A couple of weeks ago, Secret Club founder Carl Schou revealed that if an iPhone connected to a network with the SSID name “%p%s%s%s%s%n”, it would result in a bug within iOS’ networking stack disabling the phone’s Wi-Fi and networking features. The effect was initially feared to be permanent, but it can be fixed by resetting the iPhone’s network settings.
Now, Schou has found a similar problem that appears even worse than the previous discovery. He writes that just coming into range of public Wi-Fi networks named “%secretclub%power” can result in the same issues as before, and the problems may persist even after the network settings have been reset.
The only solution might be a hard factory reset, though some users say (via PCMag) restoring a device using iTunes could work. One Twitter user writes that manually removing the Wi-Fi network names from “com.apple. Wi-Fi.known-networks.plist” before a device is restored can also fix the problem.

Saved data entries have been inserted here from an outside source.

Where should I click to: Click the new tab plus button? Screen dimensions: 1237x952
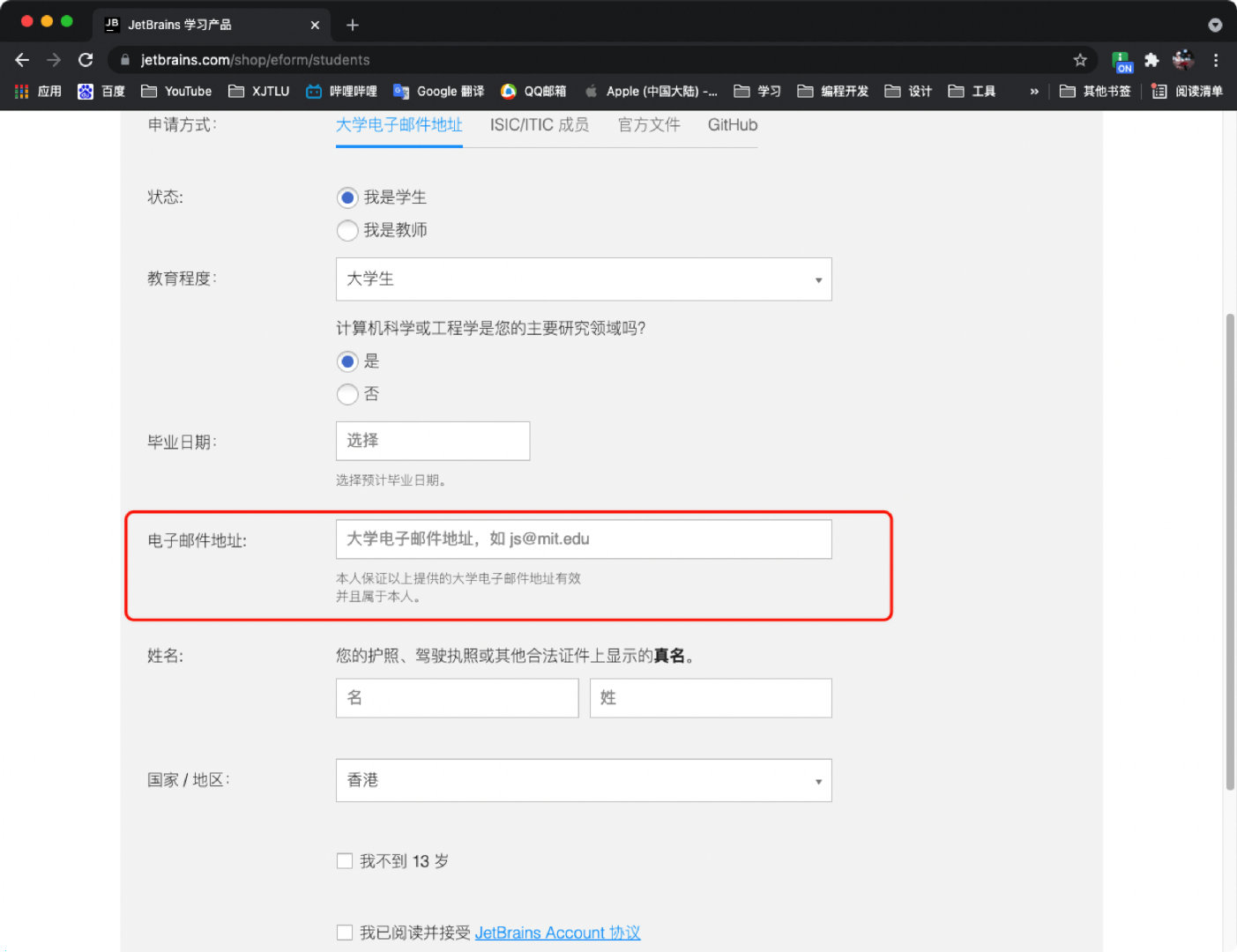tap(353, 25)
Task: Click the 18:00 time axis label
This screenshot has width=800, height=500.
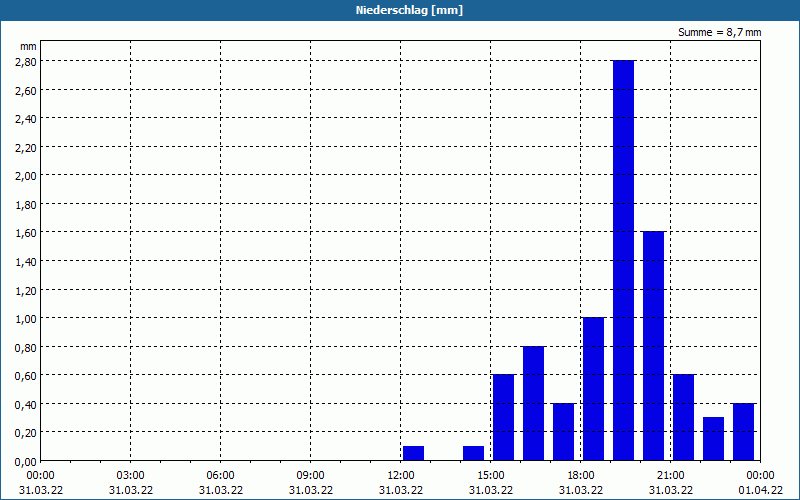Action: pos(581,476)
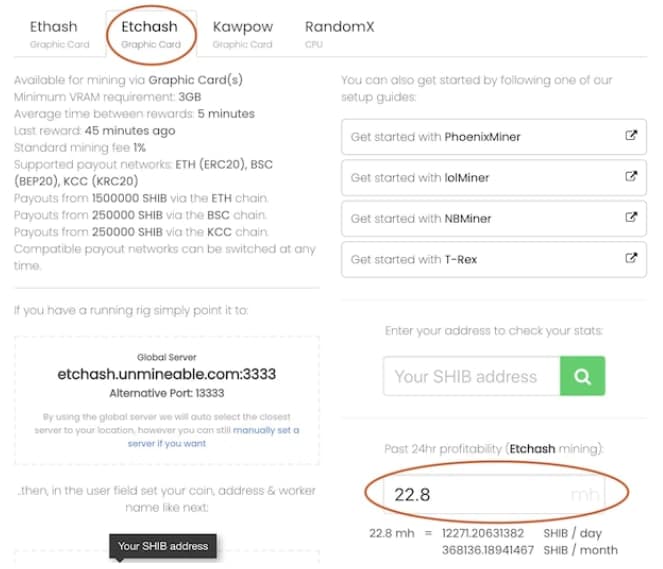Click the 22.8 hashrate input field

[470, 494]
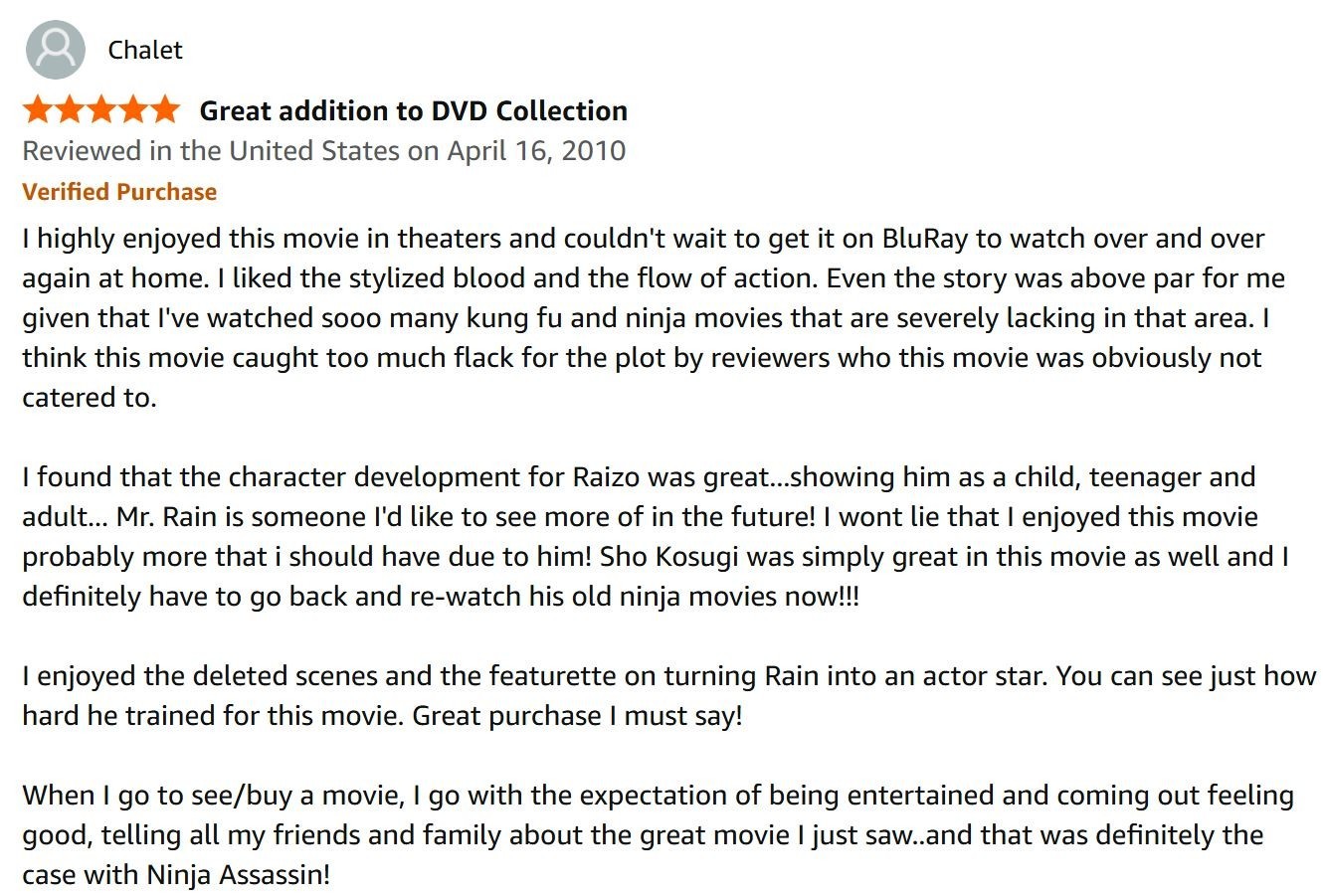1326x896 pixels.
Task: Open the Chalet reviewer profile name
Action: click(x=145, y=50)

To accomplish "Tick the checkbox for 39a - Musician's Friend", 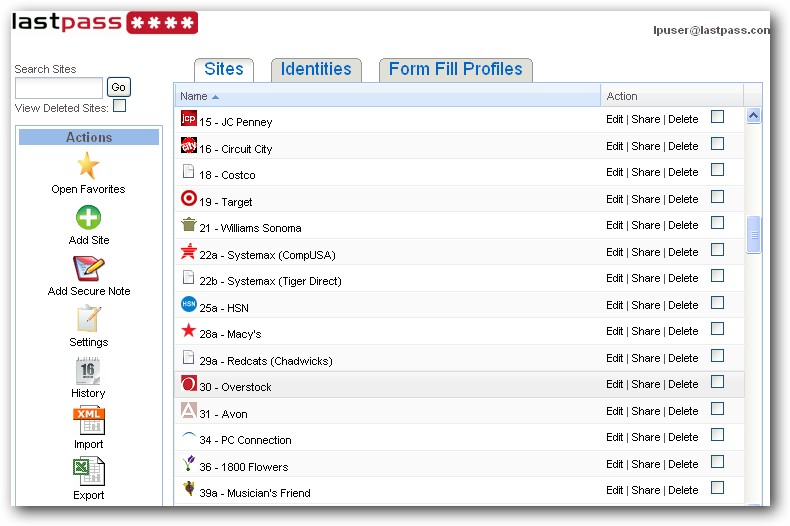I will click(x=717, y=488).
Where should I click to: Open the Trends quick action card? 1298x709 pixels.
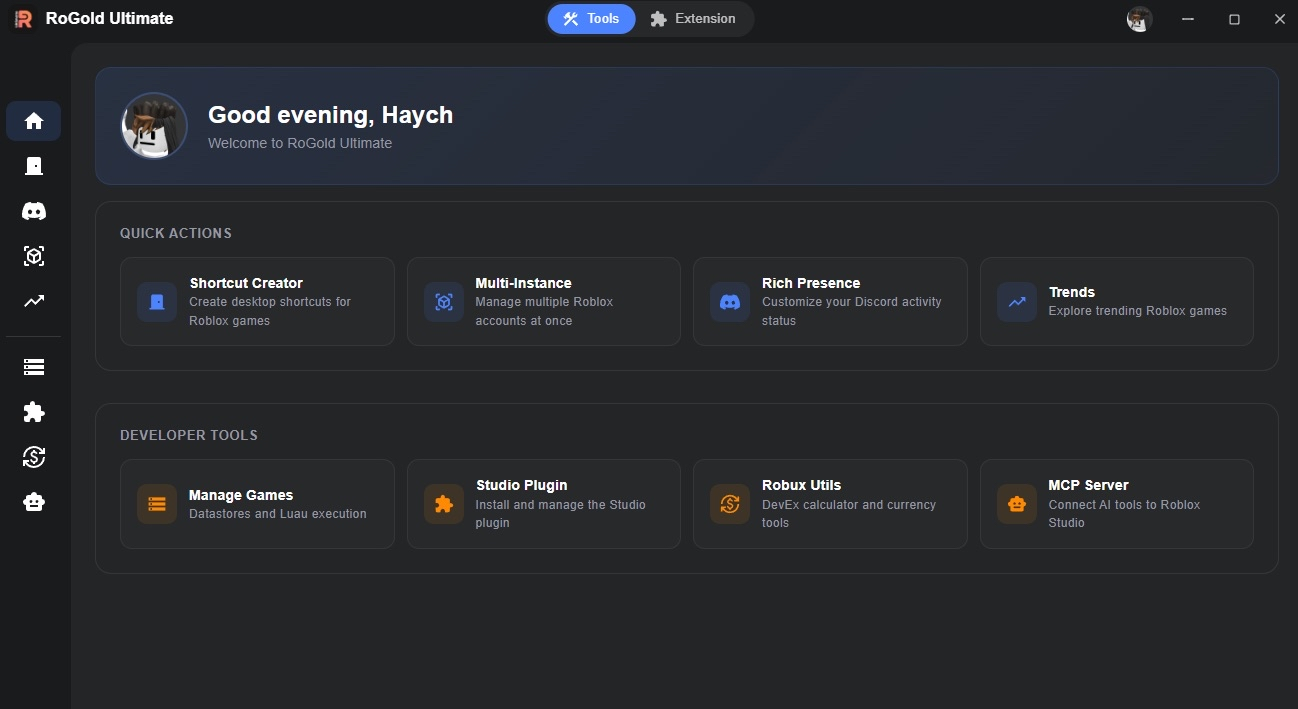(x=1116, y=302)
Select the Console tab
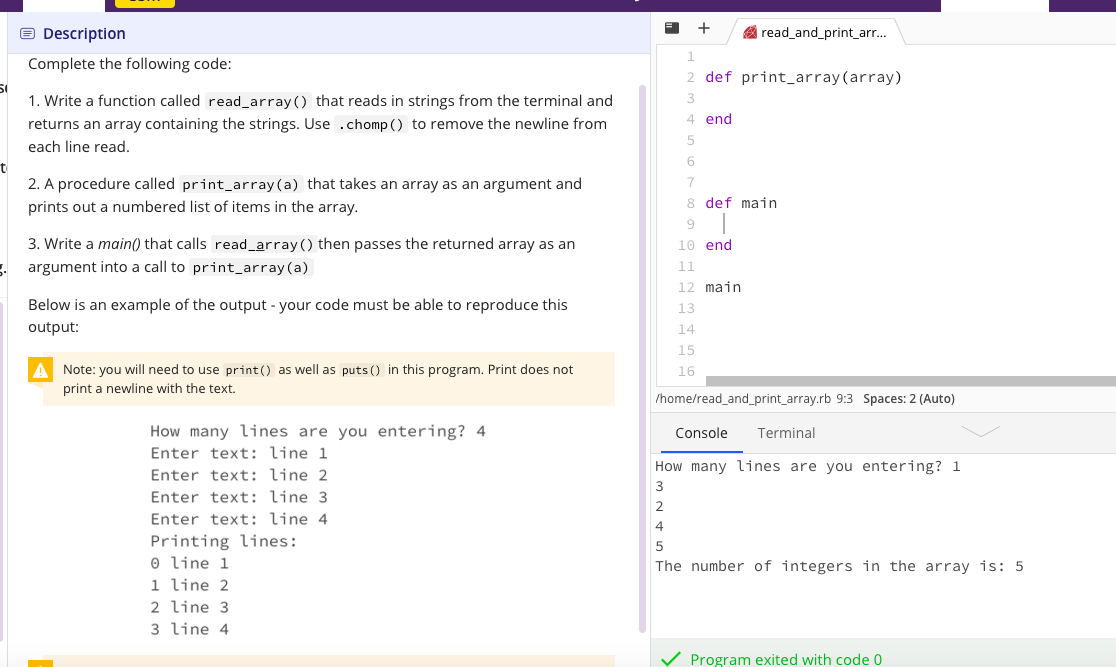Image resolution: width=1116 pixels, height=667 pixels. click(x=700, y=433)
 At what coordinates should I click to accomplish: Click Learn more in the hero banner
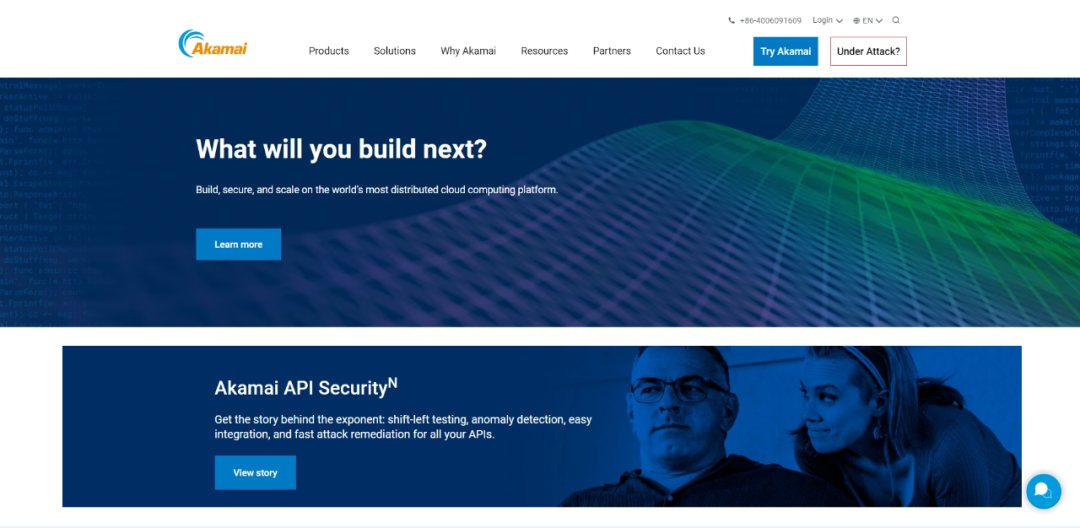click(238, 244)
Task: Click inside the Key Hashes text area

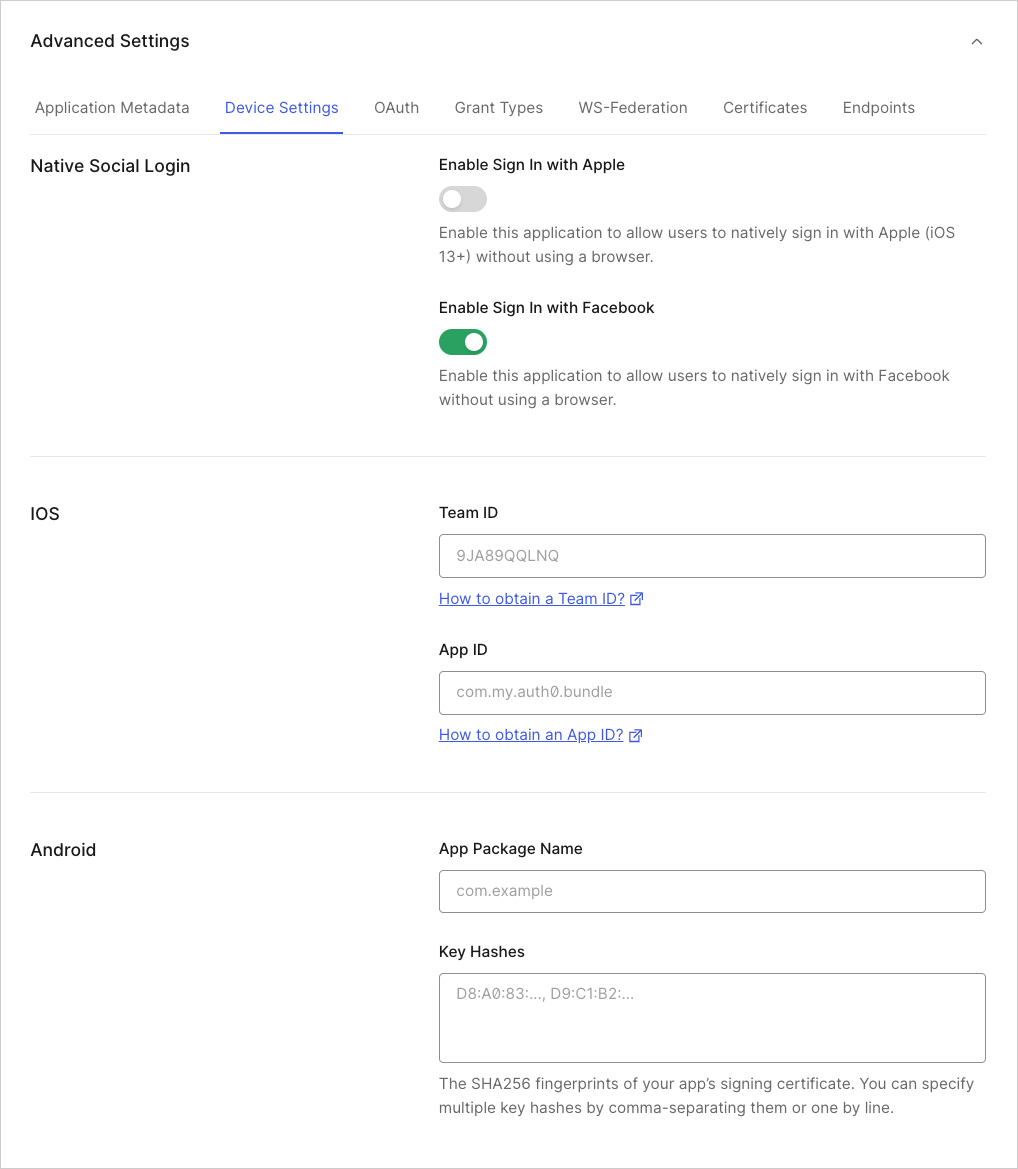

Why do these names bork an iPhone’s Wi-Fi? According to 9To5Mac:
The ‘%[character]’ syntax is commonly used in programming languages to format variables into an output string. In C, the ‘%n’ specifier means to save the number of characters written into the format string out to a variable passed to the string format function. The Wi-Fi subsystem probably passes the Wi-Fi network name (SSID) unsanitized to some internal library that is performing string formatting, which in turn causes an arbitrary memory write and buffer overflow. This will lead to memory corruption and the iOS watchdog will kill the process, hence effectively disabling Wi-Fi for the user.
Expect more damaging SSID names with the ‘%s’, ‘%p’ and ‘%n’ character sequences to be discovered before Apple rolls out a fix.